A la seis y media ya era de noche y lloviznaba un poco. Con
nuestros paraguas abiertos le hicimos un pasillo al coche fúnebre para que
pudiera acceder a la puerta del cementerio. Tras las oraciones de rigor, los
empleados de la empresa funeraria sacaron el ataúd de la madre de B. y lo
transportaron sobre sus hombros hasta el nicho. La calle en la que estaba era
muy estrecha y nosotros permanecimos atrás.
A B. le hizo muchísima ilusión que hubiéramos ido a
acompañarla sus amigos y amigas de última hora, o mejor, de último año, después
que, por iniciativa suya, nos hubiésemos juntado la promoción del 79-83, desde
1º de BUP hasta COU, hacía 13 meses. No era asunto menor que actuásemos de contrapeso
frente al entorno hostil que formaba la familia de su cuñado, el más presente
en ese momento en el tanatorio. T. me informó que él y su mujer, la hermana de
B., habían dejado de hablarle hacía años a raíz de un episodio familiar.

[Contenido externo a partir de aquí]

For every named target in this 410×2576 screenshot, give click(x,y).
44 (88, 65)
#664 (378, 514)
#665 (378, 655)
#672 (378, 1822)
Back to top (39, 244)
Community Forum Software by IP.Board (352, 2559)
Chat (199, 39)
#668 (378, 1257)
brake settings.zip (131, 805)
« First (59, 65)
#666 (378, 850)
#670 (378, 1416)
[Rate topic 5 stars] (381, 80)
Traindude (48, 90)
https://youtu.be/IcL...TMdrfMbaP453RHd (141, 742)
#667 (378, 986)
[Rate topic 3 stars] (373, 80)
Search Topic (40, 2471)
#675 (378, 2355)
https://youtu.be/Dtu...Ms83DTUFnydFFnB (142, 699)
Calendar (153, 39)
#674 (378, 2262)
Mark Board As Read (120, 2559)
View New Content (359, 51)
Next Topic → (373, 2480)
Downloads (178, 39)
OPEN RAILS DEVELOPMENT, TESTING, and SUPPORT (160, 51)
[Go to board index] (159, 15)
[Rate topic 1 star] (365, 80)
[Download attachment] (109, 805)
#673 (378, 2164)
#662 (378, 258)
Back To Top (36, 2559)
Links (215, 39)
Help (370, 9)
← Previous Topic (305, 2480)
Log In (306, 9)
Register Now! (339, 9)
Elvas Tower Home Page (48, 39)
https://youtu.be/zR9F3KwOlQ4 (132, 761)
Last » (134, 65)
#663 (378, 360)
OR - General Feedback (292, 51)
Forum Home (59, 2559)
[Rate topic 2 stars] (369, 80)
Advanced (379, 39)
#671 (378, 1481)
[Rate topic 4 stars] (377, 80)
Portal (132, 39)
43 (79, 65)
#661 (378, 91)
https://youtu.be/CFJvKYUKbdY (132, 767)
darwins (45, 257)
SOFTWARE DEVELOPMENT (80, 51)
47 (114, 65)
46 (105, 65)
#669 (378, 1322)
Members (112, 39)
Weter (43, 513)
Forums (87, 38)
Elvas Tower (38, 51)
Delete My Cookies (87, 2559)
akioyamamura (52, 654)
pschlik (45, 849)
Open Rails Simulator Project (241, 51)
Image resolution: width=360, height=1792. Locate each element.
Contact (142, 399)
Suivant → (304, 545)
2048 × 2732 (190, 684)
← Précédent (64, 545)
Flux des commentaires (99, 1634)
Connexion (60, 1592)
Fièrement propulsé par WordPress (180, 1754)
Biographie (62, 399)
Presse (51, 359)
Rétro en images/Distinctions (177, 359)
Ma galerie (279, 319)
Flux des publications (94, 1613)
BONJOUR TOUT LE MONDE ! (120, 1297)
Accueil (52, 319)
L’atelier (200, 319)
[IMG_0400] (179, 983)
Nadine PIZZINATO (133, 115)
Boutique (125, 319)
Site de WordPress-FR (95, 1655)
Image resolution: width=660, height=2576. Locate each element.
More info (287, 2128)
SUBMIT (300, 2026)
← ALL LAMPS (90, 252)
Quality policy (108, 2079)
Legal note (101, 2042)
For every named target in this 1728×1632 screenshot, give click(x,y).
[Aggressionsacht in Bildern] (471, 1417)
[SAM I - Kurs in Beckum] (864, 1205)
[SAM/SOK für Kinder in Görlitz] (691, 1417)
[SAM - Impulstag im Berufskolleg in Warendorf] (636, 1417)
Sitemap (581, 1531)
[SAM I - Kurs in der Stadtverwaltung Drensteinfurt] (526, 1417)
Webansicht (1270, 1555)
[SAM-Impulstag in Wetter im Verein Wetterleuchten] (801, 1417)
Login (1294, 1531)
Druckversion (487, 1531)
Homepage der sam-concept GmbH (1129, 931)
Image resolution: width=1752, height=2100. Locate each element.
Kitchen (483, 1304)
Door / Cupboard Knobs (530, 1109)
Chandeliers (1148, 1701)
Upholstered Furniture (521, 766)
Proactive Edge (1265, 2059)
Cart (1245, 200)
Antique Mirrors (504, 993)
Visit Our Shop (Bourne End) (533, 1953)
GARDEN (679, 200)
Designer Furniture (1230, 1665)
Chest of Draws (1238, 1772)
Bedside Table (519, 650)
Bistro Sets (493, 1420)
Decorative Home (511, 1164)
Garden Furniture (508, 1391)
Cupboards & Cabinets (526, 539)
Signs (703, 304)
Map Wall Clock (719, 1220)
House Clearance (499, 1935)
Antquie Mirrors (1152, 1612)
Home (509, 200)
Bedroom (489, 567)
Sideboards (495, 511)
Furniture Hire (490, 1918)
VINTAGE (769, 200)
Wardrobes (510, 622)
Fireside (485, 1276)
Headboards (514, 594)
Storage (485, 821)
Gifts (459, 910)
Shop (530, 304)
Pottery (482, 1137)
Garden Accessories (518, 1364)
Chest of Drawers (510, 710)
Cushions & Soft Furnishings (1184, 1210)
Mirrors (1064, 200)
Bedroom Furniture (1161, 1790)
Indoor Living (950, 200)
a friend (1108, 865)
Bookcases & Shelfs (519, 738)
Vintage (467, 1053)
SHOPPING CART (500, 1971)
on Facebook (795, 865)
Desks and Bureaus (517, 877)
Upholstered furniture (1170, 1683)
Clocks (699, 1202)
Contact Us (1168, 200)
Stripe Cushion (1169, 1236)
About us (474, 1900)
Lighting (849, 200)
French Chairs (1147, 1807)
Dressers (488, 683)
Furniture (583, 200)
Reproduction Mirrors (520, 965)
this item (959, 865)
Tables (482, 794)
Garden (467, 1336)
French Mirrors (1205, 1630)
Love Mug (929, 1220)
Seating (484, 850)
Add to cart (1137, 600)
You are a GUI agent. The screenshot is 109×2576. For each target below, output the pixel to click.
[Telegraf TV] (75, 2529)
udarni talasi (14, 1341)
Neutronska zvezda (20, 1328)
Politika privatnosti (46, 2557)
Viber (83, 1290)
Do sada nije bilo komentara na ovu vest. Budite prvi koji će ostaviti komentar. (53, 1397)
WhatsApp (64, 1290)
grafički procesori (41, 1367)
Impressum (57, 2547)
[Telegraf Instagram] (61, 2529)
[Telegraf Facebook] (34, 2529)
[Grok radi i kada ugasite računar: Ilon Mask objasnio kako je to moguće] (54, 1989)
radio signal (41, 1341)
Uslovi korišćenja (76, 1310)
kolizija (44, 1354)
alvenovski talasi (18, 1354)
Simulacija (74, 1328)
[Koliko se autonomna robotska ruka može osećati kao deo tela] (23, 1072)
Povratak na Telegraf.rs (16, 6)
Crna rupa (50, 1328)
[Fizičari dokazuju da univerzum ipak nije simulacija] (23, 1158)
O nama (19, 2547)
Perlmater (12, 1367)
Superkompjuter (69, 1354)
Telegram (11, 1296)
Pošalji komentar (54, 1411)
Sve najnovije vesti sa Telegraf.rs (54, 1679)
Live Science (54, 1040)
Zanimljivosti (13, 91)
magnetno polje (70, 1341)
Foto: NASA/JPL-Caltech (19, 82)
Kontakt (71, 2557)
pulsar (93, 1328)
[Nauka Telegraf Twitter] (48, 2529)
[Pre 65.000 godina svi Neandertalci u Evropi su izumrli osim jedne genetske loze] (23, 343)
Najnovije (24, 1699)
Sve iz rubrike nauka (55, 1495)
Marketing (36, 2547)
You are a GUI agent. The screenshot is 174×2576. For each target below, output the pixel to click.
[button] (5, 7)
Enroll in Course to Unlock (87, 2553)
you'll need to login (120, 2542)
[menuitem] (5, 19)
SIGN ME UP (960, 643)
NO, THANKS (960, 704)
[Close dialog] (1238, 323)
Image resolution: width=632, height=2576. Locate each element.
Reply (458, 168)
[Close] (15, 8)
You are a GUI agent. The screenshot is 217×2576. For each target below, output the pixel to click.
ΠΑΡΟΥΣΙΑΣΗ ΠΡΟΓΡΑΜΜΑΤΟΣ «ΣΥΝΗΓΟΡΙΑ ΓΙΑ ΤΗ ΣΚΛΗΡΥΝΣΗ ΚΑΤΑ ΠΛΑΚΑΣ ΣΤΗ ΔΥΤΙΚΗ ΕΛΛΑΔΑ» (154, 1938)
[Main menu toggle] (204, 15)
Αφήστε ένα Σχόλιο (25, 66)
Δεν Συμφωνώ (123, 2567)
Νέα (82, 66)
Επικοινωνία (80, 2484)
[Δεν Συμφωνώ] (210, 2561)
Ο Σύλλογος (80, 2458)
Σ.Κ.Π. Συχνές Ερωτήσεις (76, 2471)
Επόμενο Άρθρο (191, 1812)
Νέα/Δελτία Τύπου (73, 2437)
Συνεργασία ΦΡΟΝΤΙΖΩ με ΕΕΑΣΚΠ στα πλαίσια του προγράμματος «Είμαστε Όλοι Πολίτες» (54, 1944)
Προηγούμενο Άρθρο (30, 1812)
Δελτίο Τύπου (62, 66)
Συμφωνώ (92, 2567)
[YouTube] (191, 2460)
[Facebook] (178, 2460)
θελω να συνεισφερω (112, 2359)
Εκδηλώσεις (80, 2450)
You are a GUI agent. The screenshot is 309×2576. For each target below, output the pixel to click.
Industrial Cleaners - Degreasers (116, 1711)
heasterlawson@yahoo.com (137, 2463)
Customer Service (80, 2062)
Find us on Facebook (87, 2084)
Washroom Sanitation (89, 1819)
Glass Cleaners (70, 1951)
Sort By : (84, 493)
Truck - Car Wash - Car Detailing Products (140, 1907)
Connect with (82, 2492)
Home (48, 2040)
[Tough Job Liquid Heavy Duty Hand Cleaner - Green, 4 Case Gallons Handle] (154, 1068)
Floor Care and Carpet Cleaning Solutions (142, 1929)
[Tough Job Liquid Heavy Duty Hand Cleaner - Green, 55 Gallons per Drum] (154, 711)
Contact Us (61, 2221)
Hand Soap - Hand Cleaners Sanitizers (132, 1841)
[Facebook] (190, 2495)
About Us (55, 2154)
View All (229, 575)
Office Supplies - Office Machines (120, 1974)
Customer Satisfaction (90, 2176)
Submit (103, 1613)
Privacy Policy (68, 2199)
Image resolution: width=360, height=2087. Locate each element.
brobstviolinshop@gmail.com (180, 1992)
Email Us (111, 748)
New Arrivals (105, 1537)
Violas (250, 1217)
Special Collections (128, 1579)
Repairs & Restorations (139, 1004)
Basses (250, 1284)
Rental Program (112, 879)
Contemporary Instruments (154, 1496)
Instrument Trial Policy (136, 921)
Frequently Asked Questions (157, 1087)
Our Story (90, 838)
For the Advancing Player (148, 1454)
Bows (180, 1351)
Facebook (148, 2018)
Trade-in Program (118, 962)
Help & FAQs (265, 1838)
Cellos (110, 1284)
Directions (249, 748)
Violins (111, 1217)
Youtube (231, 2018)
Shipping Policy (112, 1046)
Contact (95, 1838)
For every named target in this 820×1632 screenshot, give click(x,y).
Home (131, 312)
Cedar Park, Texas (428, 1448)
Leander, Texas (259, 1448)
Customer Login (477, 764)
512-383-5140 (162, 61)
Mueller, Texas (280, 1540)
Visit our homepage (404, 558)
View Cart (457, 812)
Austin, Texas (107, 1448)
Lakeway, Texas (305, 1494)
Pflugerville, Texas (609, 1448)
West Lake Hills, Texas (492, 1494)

Su madre, que tenía 91 años, había estado los últimos cinco en
cama y padecía alzhéimer. Había vivido con una sobrina de B. Ésta había sido el
fruto de una violación, la que había sufrido su madre, una mujer discapacitada,
a los 18 años. Era la otra hermana de nuestra amiga.
Yo ya conocía al marido de B., un hombre
realmente encantador. Le pedí que me presentase a E., el hijo de ambos.
Apareció un chico guapo, sonriente, con un semblante muy amistoso. T., que me
iba informando puntualmente de todo, me dijo que era igualito al abuelo de
nuestra amiga, un hombre de eterna sonrisa que ella misma había conocido.